▸ Tarefas propostas
1) Segundo o trecho sobre a puberdade, com que idade a irmã da menina ficou menstruada?
2) Indique se cada afirmação concorda com o trecho sobre a puberdade, respondendo sim ou não e citando as palavras decisivas do trecho: (a) A menina usava uma pinça para arrancar os pelos. (b) A maioria das meninas tem a primeira menstruação antes dos 9 anos. (c) A pele passará a ser mais propensa a espinhas de forma permanente.
3) Por favor, retome o trecho sobre a puberdade a partir do ponto em que ele termina.

▸ Trecho
Logo, ela foi falando do susto que teve ao ver os primeiros pelos na região pubiana e embaixo dos braços e o início do crescimento dos seios. Disse que começou a se sentir estranha e envergonhada. Pegava uma pinça e arrancava. Não queria “ser descoberta”. Continuei mostrando com naturalidade a beleza da natureza feminina. Fui colocando doçura e poesia. Isso a acalmava. Continuei falando do que veria de mudanças em seu corpo a partir de agora: os quadris se alargarão; a textura da pele mudará temporariamente, tornando-se mais propensa a espinhas; os ovários, as trompas e o útero também estão se transformando e crescendo para que a faça uma mulher linda.
Ao comentar que algumas colegas nem pelo possuíam, mostrei que cada uma tem o seu tempo e que provavelmente achou que ainda estava distante esta realidade dela porque a irmã ficou menstruada mais tardiamente (contou que foi aos quatorze). Pontuei que a maioria das meninas começa a se desenvolver aos 10 anos e tem sua primeira menstruação até dois anos depois. Mas existem as que ficam menstruadas bem cedo, com 9 ou 10 anos, e algumas bem mais tarde, aos 14 ou 15 anos. Que isso era normal e dependia do organismo de cada uma.

▸ Dados fornecidos
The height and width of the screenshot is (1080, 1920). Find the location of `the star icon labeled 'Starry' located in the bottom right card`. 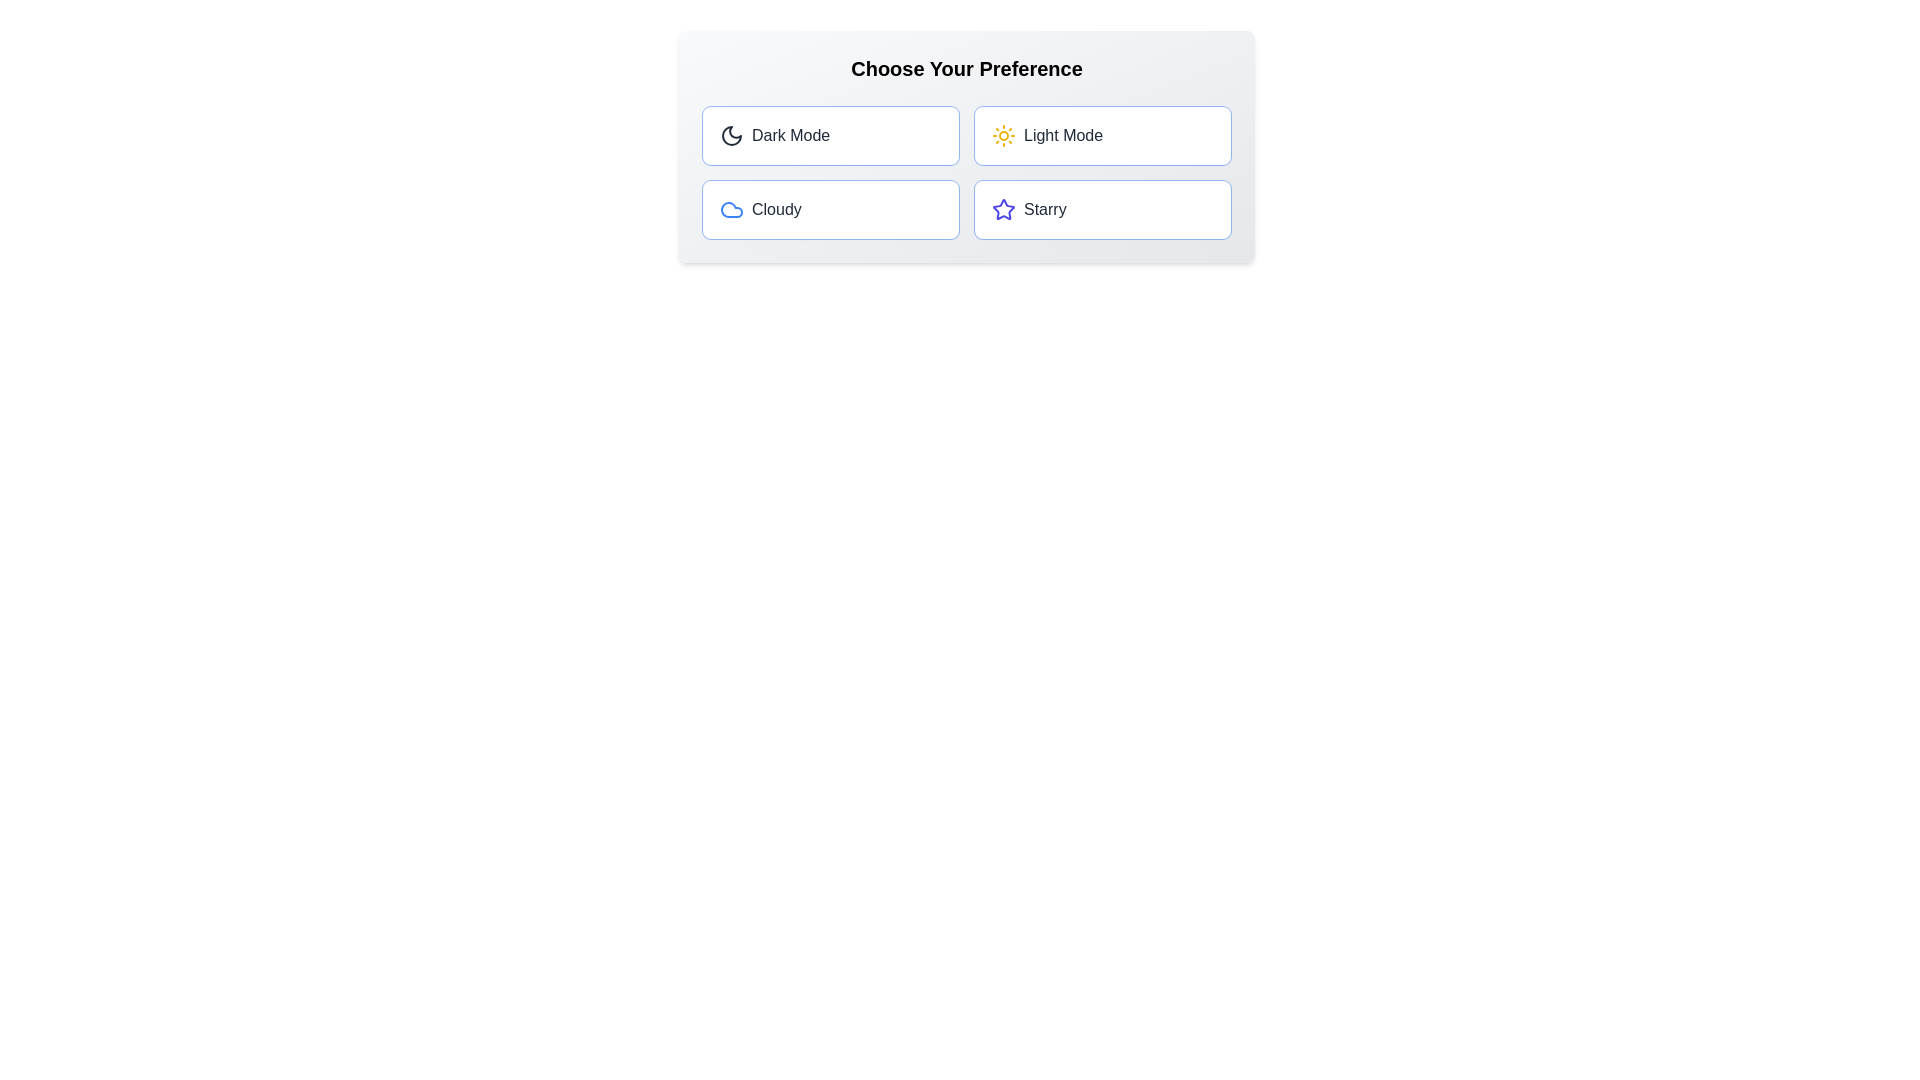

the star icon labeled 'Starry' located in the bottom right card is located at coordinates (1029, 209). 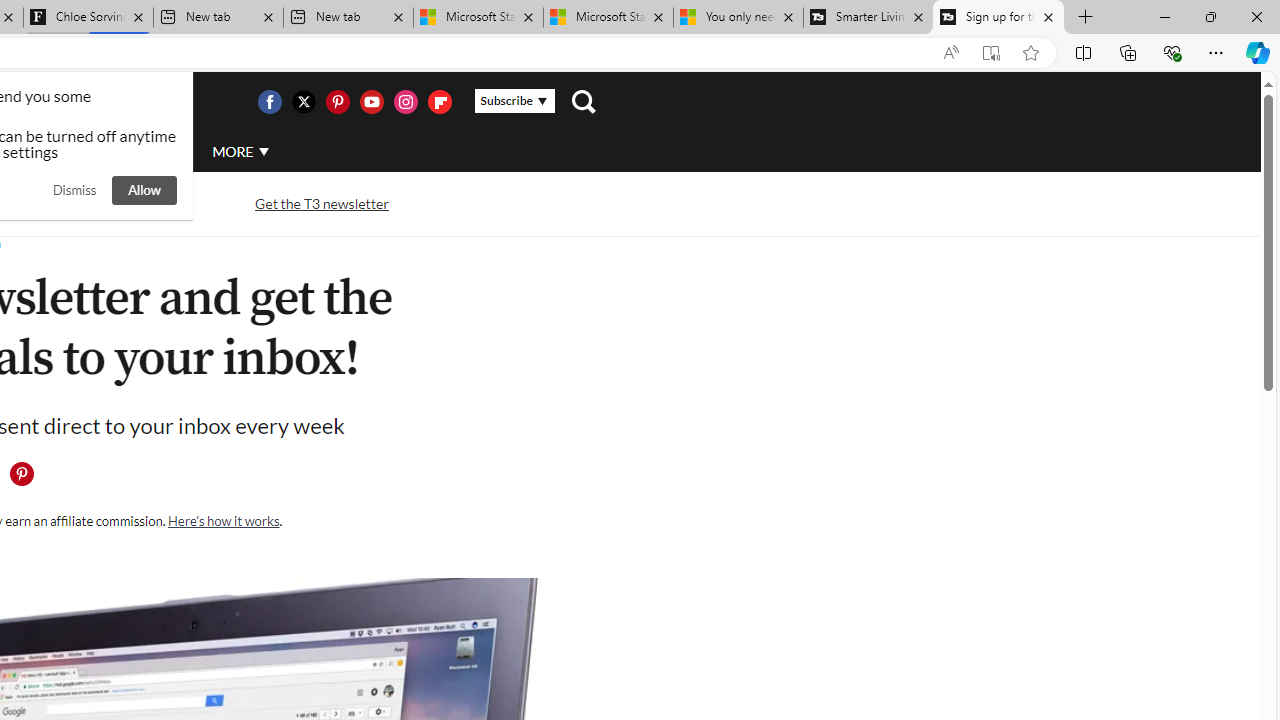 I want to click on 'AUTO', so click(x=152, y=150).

==

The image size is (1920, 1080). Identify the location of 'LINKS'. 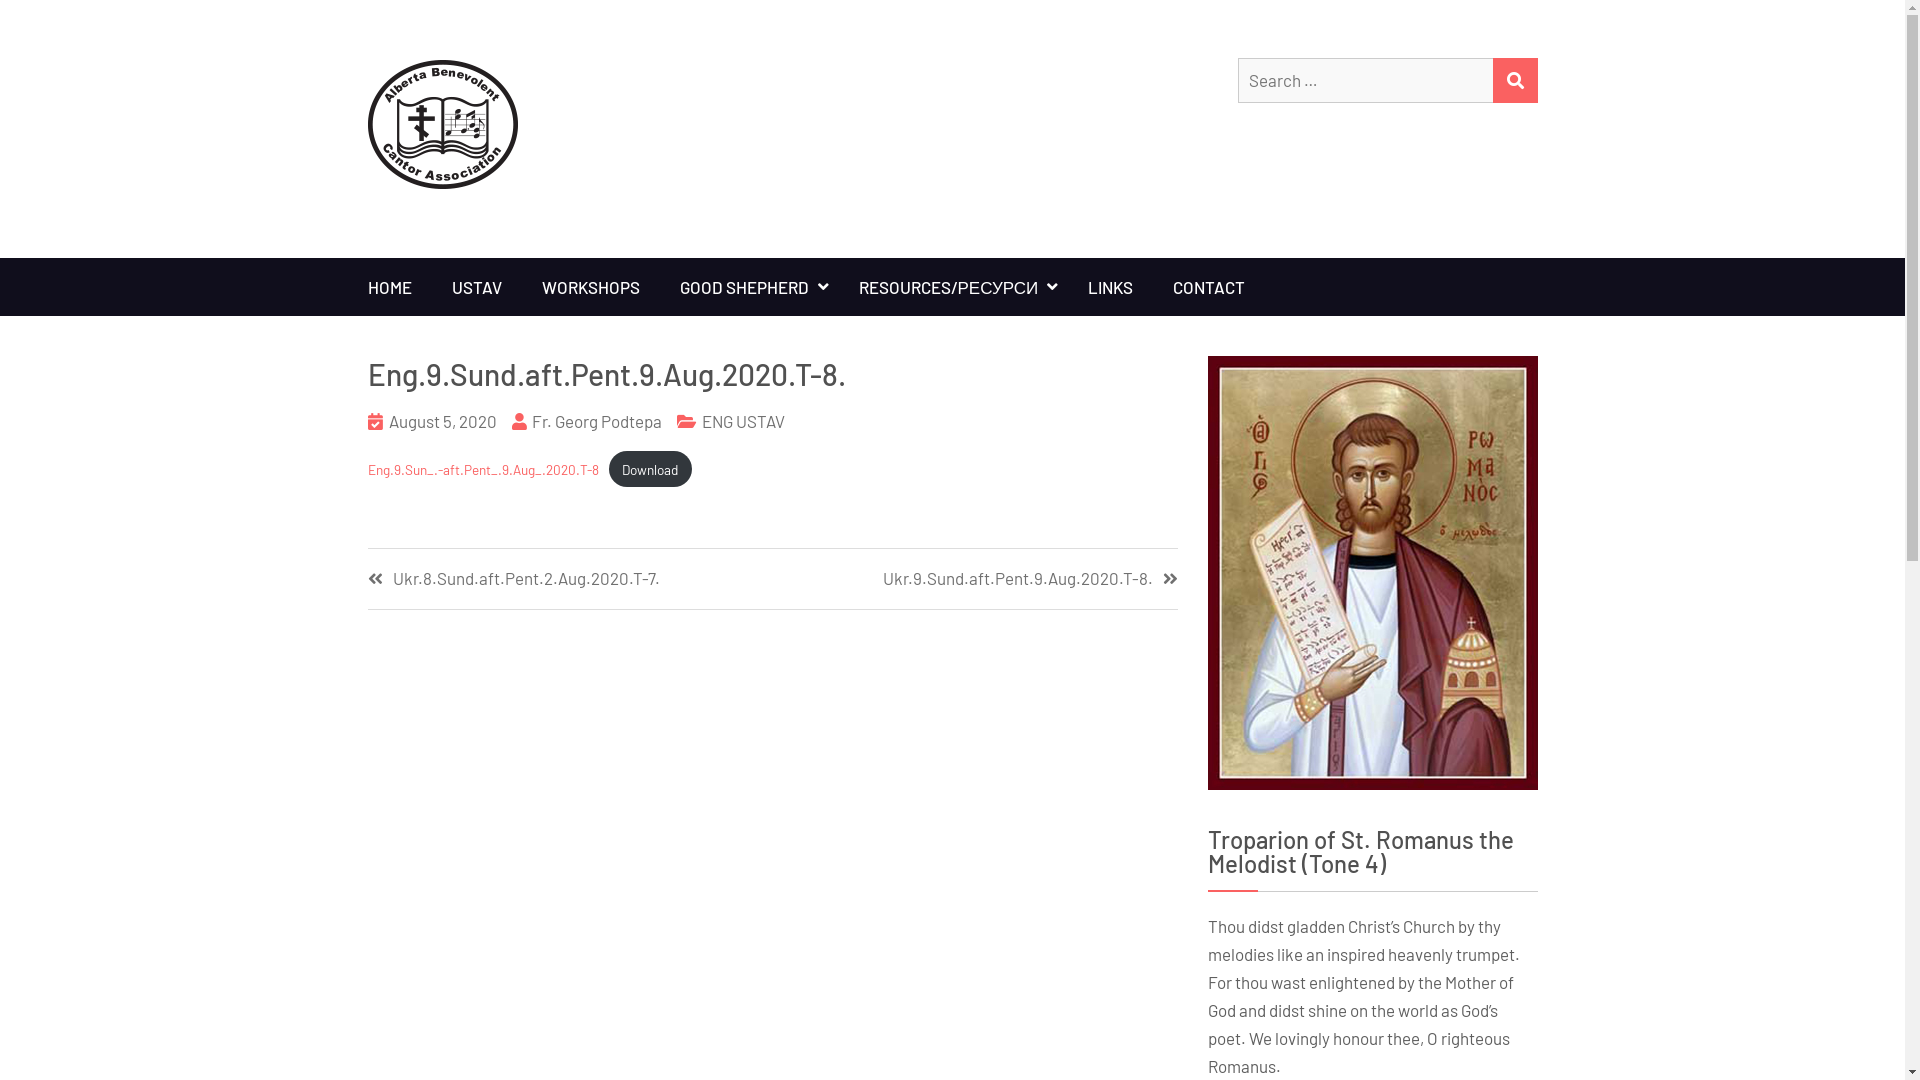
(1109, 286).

▸ Respostas por tarefa
1) Aos quatorze anos.

2)
(a) Sim: "Pegava uma pinça e arrancava."
(b) Não: "a maioria das meninas começa a se desenvolver aos 10 anos e tem sua primeira menstruação até dois anos depois"
(c) Não: "a textura da pele mudará temporariamente, tornando-se mais propensa a espinhas"

3)
Falar deste assunto com meninas tão jovens e ainda com uma conotação positiva, não é uma tarefa fácil. Vê-la desconfortável e envergonhada me motivou a desmistificar o tema. Sei que muitas crianças chegam a esta situação sem nenhuma informação. Isso mesmo! Em pleno século XXI e independentemente da classe social. Algumas meninas demonstram revolta, repudiam e, muitas vezes, se fecham. Outras comemoram e recebem como um troféu.
Outra situação bem comum, o receio, após ser cuidada (higienizada) e ensinada a usar o absorvente, é de sair do banheiro achando que todos os olhares refletem a condição em que está. Acha que o absorvente está marcando a roupa e que será o comentário de todos. Neste momento, gerar segurança é essencial. Ir até um espelho e mostrar que está tudo bem, a deixará mais tranquila. Nada de dizer “que bobagem”. Jamais desmerecer seus sentimentos. O apoio a fará enfrentar esta nova situação com tranquilidade e sem traumas.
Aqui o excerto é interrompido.